→ **What you have to do**
Find the line containing "Task: Reply to the Russian comment", then print it and each following line through the end of the records, exactly and with nothing added; leave out any pictures.

Dataset entries

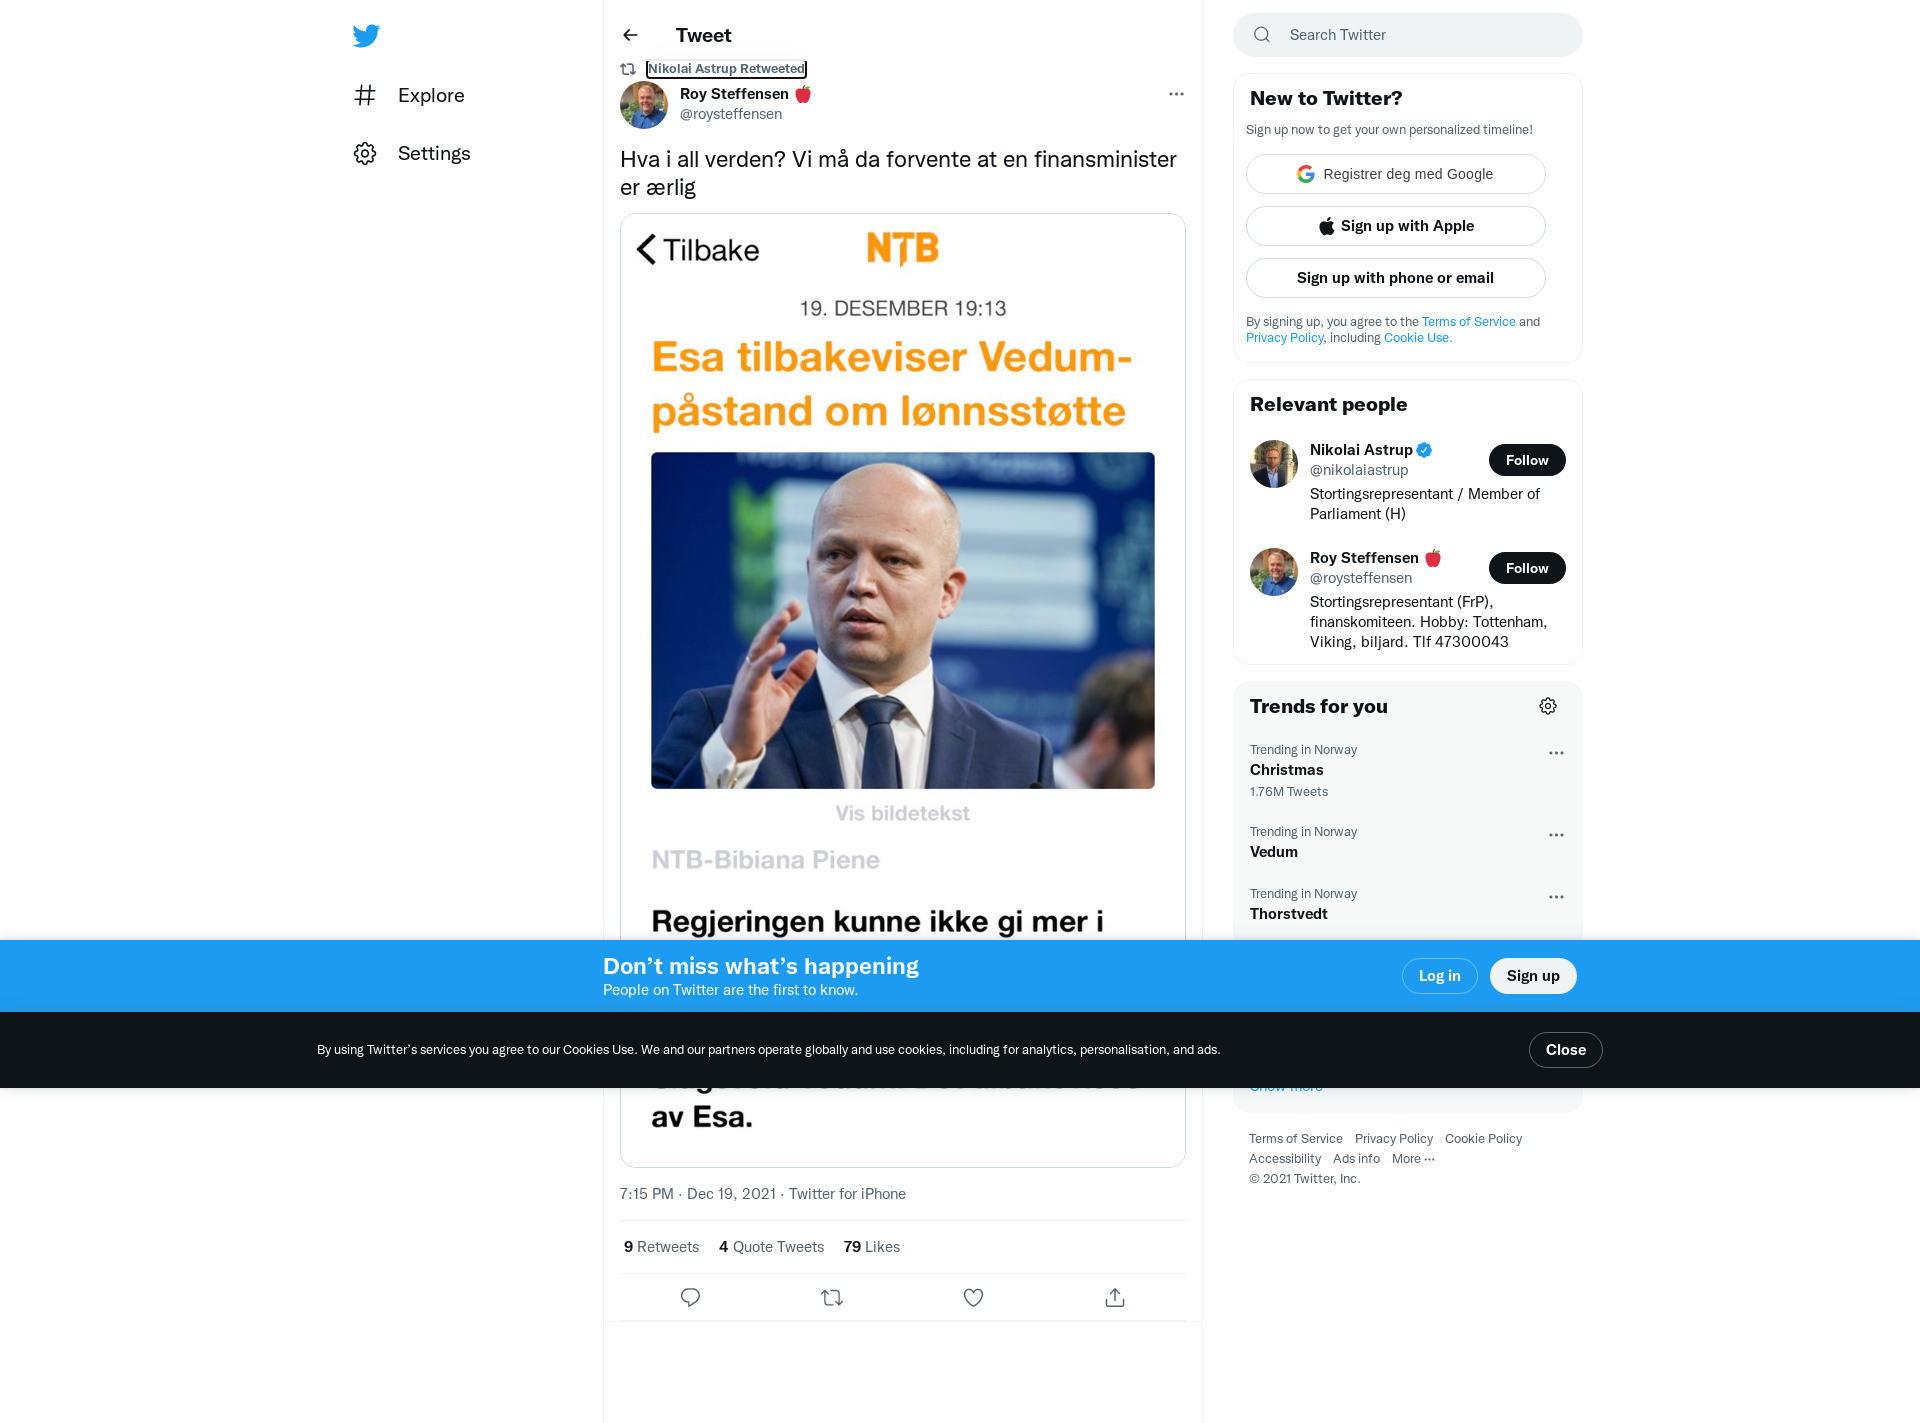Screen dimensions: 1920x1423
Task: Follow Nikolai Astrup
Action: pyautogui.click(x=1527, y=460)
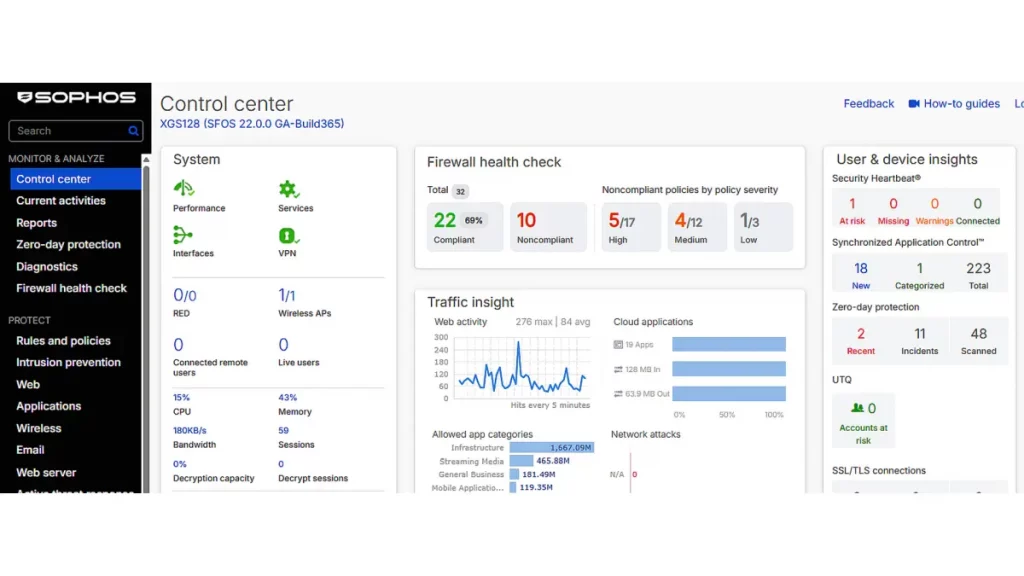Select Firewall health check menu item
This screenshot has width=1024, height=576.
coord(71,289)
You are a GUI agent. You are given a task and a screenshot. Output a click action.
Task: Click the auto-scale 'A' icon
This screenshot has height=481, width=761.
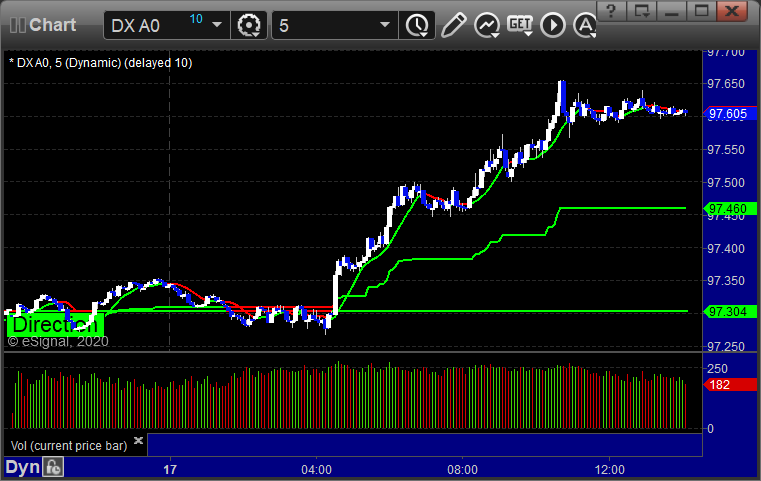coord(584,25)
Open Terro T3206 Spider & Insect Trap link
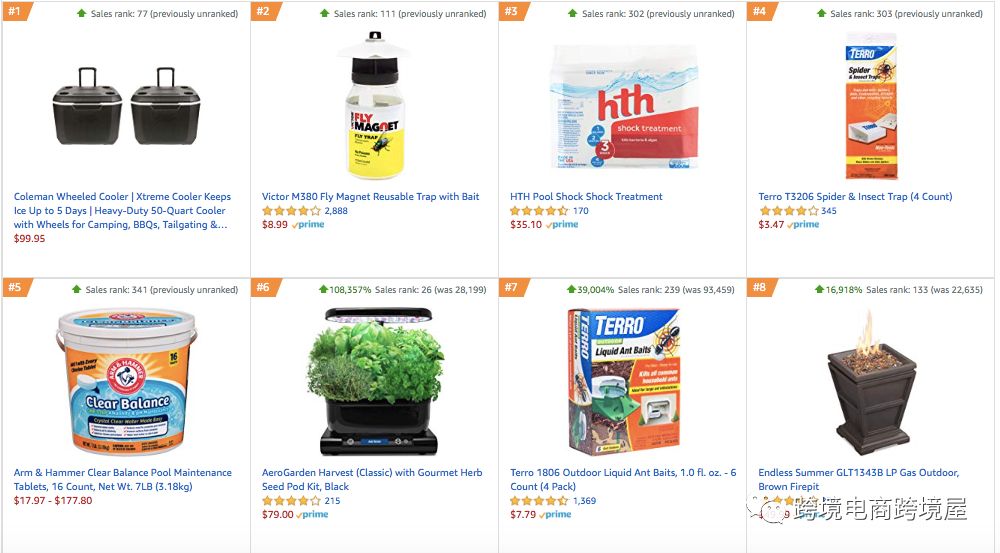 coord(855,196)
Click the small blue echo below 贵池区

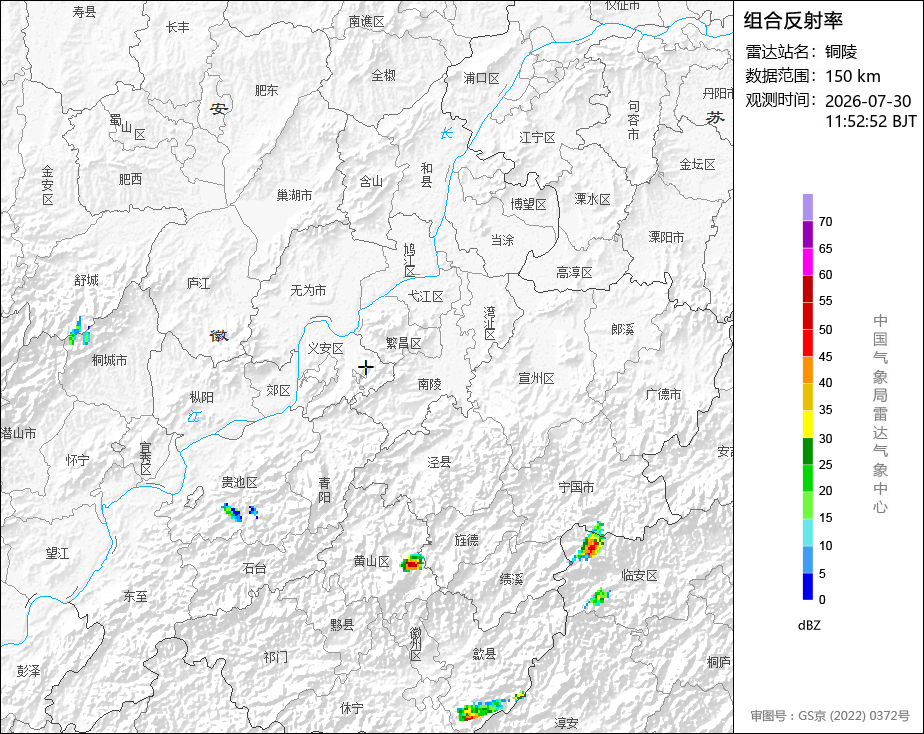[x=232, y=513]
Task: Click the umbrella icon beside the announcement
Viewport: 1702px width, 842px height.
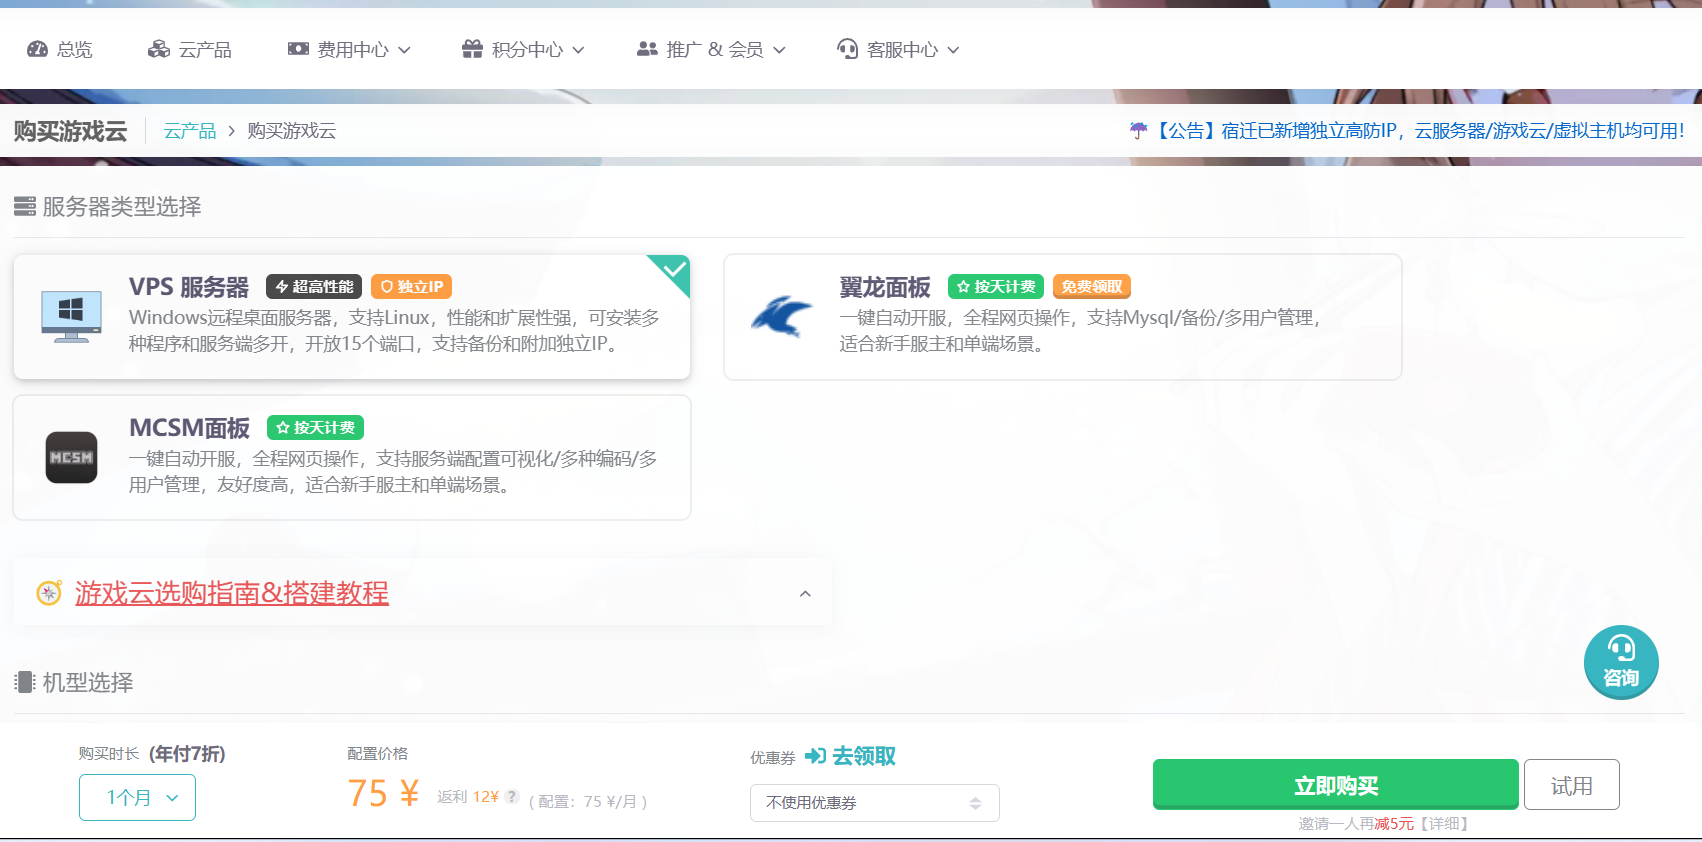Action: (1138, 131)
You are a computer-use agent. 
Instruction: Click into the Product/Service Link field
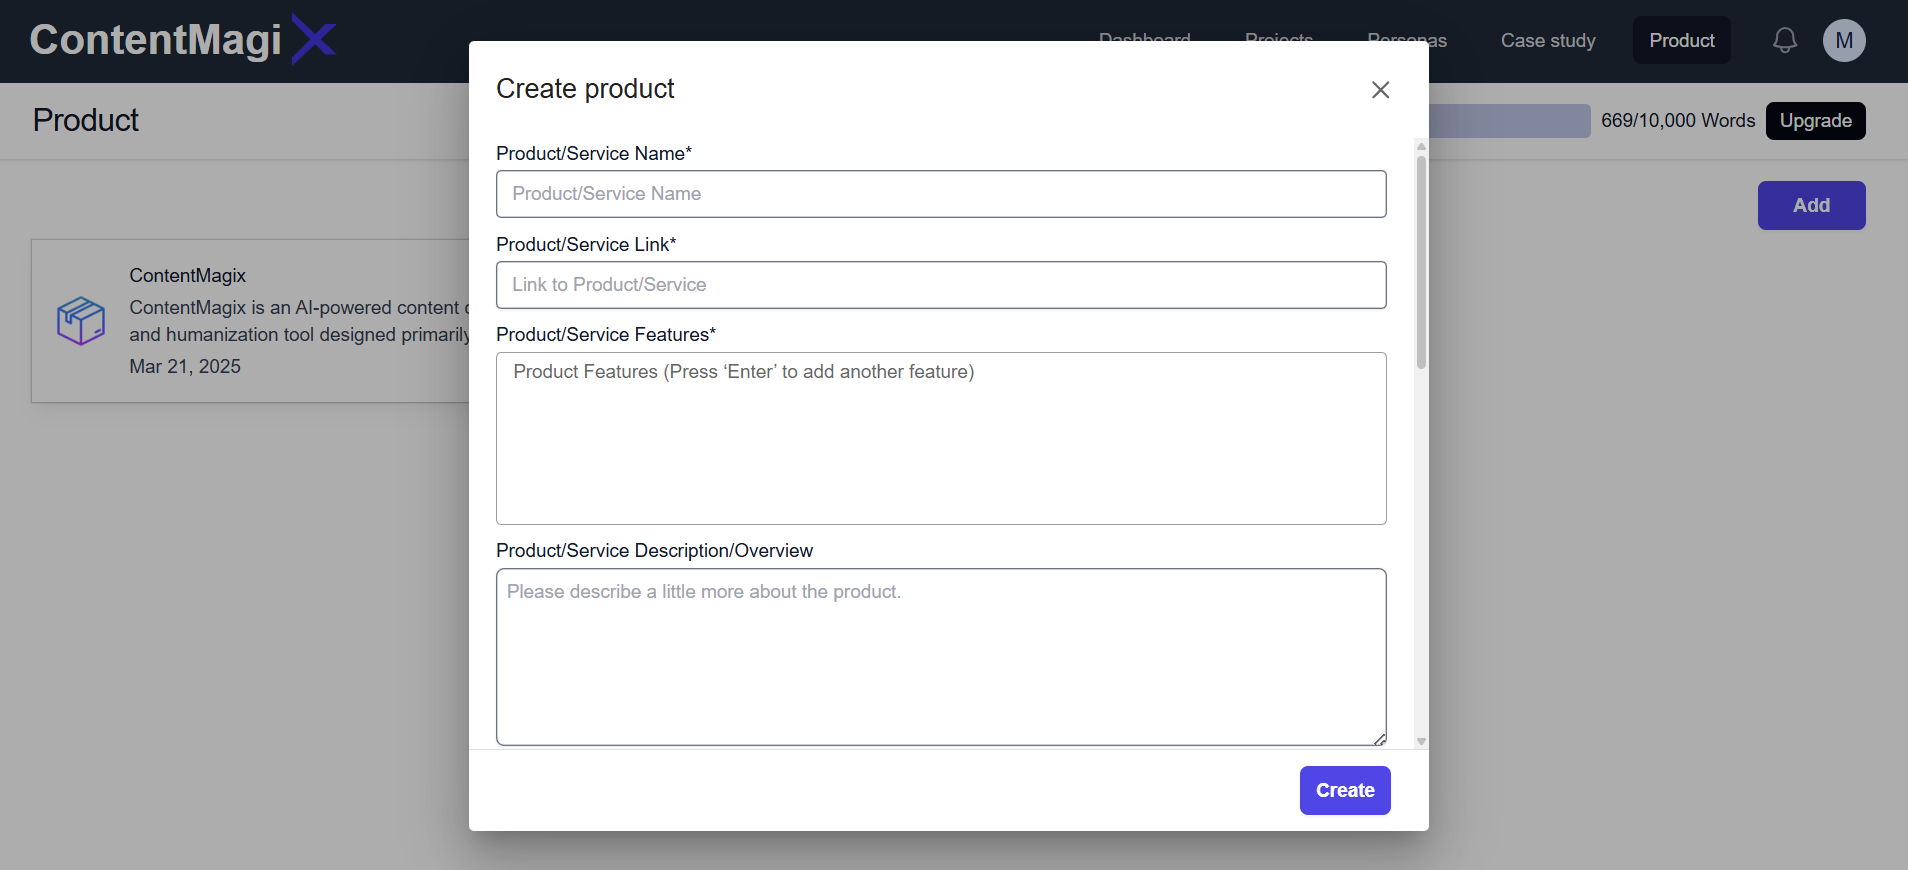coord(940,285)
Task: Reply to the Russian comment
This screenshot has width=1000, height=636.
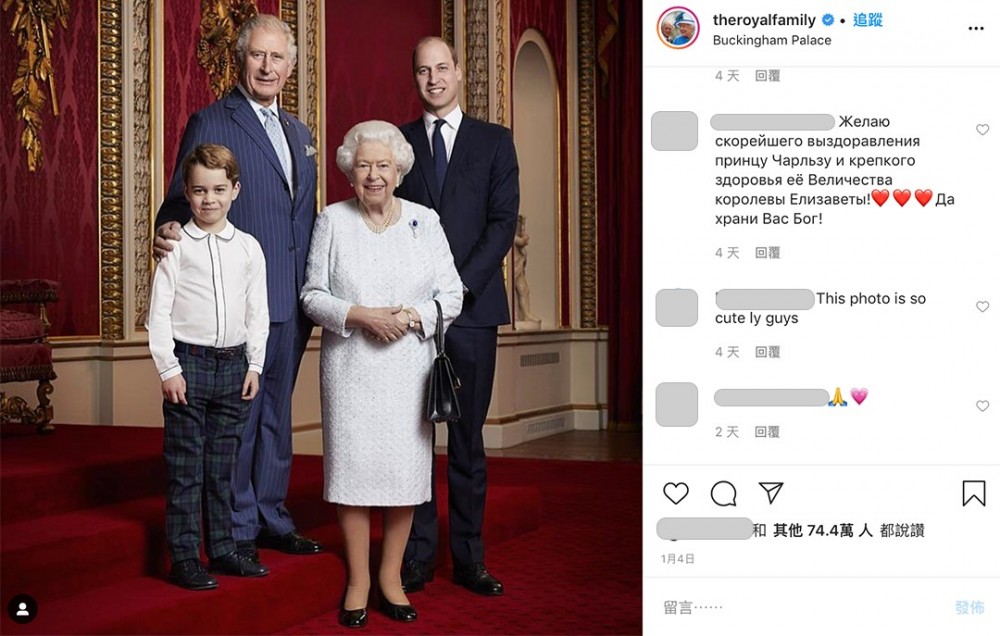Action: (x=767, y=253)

→ **Task answer**
Task: Reply to the Russian comment
This screenshot has width=1000, height=636.
Action: (x=767, y=253)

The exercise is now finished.